**DATA SECTION**
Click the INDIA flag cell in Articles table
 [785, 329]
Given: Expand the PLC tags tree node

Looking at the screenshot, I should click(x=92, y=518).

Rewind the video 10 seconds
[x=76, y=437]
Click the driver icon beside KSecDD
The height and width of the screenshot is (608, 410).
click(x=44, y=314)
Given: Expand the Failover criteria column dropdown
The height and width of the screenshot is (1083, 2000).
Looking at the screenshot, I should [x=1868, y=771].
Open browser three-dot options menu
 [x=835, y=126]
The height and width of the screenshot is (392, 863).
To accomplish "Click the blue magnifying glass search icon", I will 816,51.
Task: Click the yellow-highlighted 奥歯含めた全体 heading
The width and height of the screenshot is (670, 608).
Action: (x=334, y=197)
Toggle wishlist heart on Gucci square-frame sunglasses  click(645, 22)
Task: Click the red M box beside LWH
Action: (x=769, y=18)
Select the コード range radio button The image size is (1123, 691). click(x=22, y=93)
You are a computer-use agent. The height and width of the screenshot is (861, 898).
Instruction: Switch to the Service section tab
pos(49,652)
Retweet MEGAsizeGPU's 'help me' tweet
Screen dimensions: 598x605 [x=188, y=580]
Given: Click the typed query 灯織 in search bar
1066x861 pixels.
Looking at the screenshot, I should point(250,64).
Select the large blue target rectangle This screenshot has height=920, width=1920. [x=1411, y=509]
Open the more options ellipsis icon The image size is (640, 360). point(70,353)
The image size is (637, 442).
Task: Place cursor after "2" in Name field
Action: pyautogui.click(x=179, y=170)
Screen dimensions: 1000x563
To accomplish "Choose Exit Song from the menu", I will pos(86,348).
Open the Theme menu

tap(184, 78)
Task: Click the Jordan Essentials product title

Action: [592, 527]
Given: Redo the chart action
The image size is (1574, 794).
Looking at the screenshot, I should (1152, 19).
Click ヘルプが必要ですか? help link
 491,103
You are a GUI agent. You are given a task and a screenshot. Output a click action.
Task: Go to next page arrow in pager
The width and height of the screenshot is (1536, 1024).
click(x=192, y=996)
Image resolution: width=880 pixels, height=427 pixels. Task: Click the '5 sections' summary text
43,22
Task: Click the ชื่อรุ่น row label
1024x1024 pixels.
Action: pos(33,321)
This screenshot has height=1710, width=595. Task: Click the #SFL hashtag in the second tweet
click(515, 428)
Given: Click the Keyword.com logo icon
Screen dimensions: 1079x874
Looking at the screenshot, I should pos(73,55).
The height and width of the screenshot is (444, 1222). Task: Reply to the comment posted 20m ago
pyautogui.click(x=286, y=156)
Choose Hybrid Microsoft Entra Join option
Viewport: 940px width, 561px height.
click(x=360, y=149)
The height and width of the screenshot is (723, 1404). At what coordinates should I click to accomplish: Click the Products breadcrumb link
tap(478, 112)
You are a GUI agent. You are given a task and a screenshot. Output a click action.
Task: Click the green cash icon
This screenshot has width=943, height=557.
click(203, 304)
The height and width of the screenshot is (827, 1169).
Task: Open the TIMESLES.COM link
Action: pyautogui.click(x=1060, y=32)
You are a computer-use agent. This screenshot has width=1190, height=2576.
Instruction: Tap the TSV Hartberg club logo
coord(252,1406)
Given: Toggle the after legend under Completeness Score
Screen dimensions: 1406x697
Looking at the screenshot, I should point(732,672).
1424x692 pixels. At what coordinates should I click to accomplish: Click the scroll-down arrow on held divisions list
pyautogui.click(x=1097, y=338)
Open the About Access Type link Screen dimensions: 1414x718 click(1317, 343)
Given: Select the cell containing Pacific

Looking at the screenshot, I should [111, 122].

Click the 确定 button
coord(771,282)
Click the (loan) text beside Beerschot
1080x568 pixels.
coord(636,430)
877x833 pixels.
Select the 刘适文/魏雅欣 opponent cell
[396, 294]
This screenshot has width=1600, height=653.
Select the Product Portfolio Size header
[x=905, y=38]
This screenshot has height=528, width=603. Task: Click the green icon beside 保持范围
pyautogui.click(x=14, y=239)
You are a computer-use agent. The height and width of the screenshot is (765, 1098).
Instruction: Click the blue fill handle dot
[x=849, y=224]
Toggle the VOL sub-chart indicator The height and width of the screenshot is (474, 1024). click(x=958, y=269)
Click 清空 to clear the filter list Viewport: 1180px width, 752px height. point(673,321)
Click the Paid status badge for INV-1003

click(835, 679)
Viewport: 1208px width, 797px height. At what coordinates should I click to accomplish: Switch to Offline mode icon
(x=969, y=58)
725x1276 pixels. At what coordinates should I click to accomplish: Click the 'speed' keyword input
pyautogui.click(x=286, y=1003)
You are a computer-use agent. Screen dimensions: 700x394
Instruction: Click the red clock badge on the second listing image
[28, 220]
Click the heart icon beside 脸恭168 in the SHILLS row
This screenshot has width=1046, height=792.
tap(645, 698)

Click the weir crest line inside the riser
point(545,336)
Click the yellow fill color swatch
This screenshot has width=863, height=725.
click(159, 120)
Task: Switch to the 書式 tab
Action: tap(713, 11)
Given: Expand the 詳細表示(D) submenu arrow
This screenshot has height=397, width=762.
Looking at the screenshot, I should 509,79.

**WHAT THIS TASK INVOLVES**
All of the entries are to be transcribed exactly.

**RESPONSE TO THIS TASK**
Click the INDIA flag cell in Articles table
 [785, 329]
Given: Expand the PLC tags tree node

Looking at the screenshot, I should click(x=92, y=518).

Rewind the video 10 seconds
[x=76, y=437]
Click the driver icon beside KSecDD
The height and width of the screenshot is (608, 410).
click(x=44, y=314)
Given: Expand the Failover criteria column dropdown
The height and width of the screenshot is (1083, 2000).
Looking at the screenshot, I should [x=1868, y=771].
Open browser three-dot options menu
 [x=835, y=126]
The height and width of the screenshot is (392, 863).
To accomplish "Click the blue magnifying glass search icon", I will 816,51.
Task: Click the yellow-highlighted 奥歯含めた全体 heading
The width and height of the screenshot is (670, 608).
Action: (x=334, y=197)
Toggle wishlist heart on Gucci square-frame sunglasses  click(645, 22)
Task: Click the red M box beside LWH
Action: (x=769, y=18)
Select the コード range radio button The image size is (1123, 691). click(x=22, y=93)
You are a computer-use agent. The height and width of the screenshot is (861, 898).
Instruction: Switch to the Service section tab
pos(49,652)
Retweet MEGAsizeGPU's 'help me' tweet
Screen dimensions: 598x605 [x=188, y=580]
Given: Click the typed query 灯織 in search bar
1066x861 pixels.
Looking at the screenshot, I should point(250,64).
Select the large blue target rectangle This screenshot has height=920, width=1920. [x=1411, y=509]
Open the more options ellipsis icon The image size is (640, 360). point(70,353)
The image size is (637, 442).
Task: Place cursor after "2" in Name field
Action: pyautogui.click(x=179, y=170)
Screen dimensions: 1000x563
To accomplish "Choose Exit Song from the menu", I will pos(86,348).
Open the Theme menu

tap(184, 78)
Task: Click the Jordan Essentials product title

Action: [592, 527]
Given: Redo the chart action
The image size is (1574, 794).
Looking at the screenshot, I should (1152, 19).
Click ヘルプが必要ですか? help link
 491,103
You are a GUI agent. You are given a task and a screenshot. Output a click action.
Task: Go to next page arrow in pager
The width and height of the screenshot is (1536, 1024).
click(x=192, y=996)
Image resolution: width=880 pixels, height=427 pixels. Task: Click the '5 sections' summary text
43,22
Task: Click the ชื่อรุ่น row label
1024x1024 pixels.
Action: pos(33,321)
This screenshot has height=1710, width=595. Task: Click the #SFL hashtag in the second tweet
click(515, 428)
Given: Click the Keyword.com logo icon
Screen dimensions: 1079x874
Looking at the screenshot, I should pos(73,55).
The height and width of the screenshot is (444, 1222). Task: Reply to the comment posted 20m ago
pyautogui.click(x=286, y=156)
Choose Hybrid Microsoft Entra Join option
Viewport: 940px width, 561px height.
click(x=360, y=149)
The height and width of the screenshot is (723, 1404). At what coordinates should I click to accomplish: Click the Products breadcrumb link
tap(478, 112)
You are a GUI agent. You are given a task and a screenshot. Output a click action.
Task: Click the green cash icon
This screenshot has width=943, height=557.
click(203, 304)
The height and width of the screenshot is (827, 1169).
Task: Open the TIMESLES.COM link
Action: pyautogui.click(x=1060, y=32)
You are a computer-use agent. This screenshot has width=1190, height=2576.
Instruction: Tap the TSV Hartberg club logo
coord(252,1406)
Given: Toggle the after legend under Completeness Score
Screen dimensions: 1406x697
Looking at the screenshot, I should point(732,672).
1424x692 pixels. At what coordinates should I click to accomplish: Click the scroll-down arrow on held divisions list
pyautogui.click(x=1097, y=338)
Open the About Access Type link Screen dimensions: 1414x718 click(1317, 343)
Given: Select the cell containing Pacific

Looking at the screenshot, I should [111, 122].

Click the 确定 button
coord(771,282)
Click the (loan) text beside Beerschot
1080x568 pixels.
coord(636,430)
877x833 pixels.
Select the 刘适文/魏雅欣 opponent cell
[396, 294]
This screenshot has width=1600, height=653.
Select the Product Portfolio Size header
[x=905, y=38]
This screenshot has height=528, width=603. Task: Click the green icon beside 保持范围
pyautogui.click(x=14, y=239)
You are a computer-use agent. The height and width of the screenshot is (765, 1098).
Instruction: Click the blue fill handle dot
[x=849, y=224]
Toggle the VOL sub-chart indicator The height and width of the screenshot is (474, 1024). click(x=958, y=269)
Click 清空 to clear the filter list Viewport: 1180px width, 752px height. point(673,321)
Click the Paid status badge for INV-1003

click(835, 679)
Viewport: 1208px width, 797px height. At what coordinates should I click to accomplish: Switch to Offline mode icon
(x=969, y=58)
725x1276 pixels. At what coordinates should I click to accomplish: Click the 'speed' keyword input
pyautogui.click(x=286, y=1003)
You are a computer-use agent. Screen dimensions: 700x394
Instruction: Click the red clock badge on the second listing image
[28, 220]
Click the heart icon beside 脸恭168 in the SHILLS row
This screenshot has width=1046, height=792.
tap(645, 698)

Click the weir crest line inside the riser
point(545,336)
Click the yellow fill color swatch
This screenshot has width=863, height=725.
click(159, 120)
Task: Switch to the 書式 tab
Action: tap(713, 11)
Given: Expand the 詳細表示(D) submenu arrow
This screenshot has height=397, width=762.
Looking at the screenshot, I should 509,79.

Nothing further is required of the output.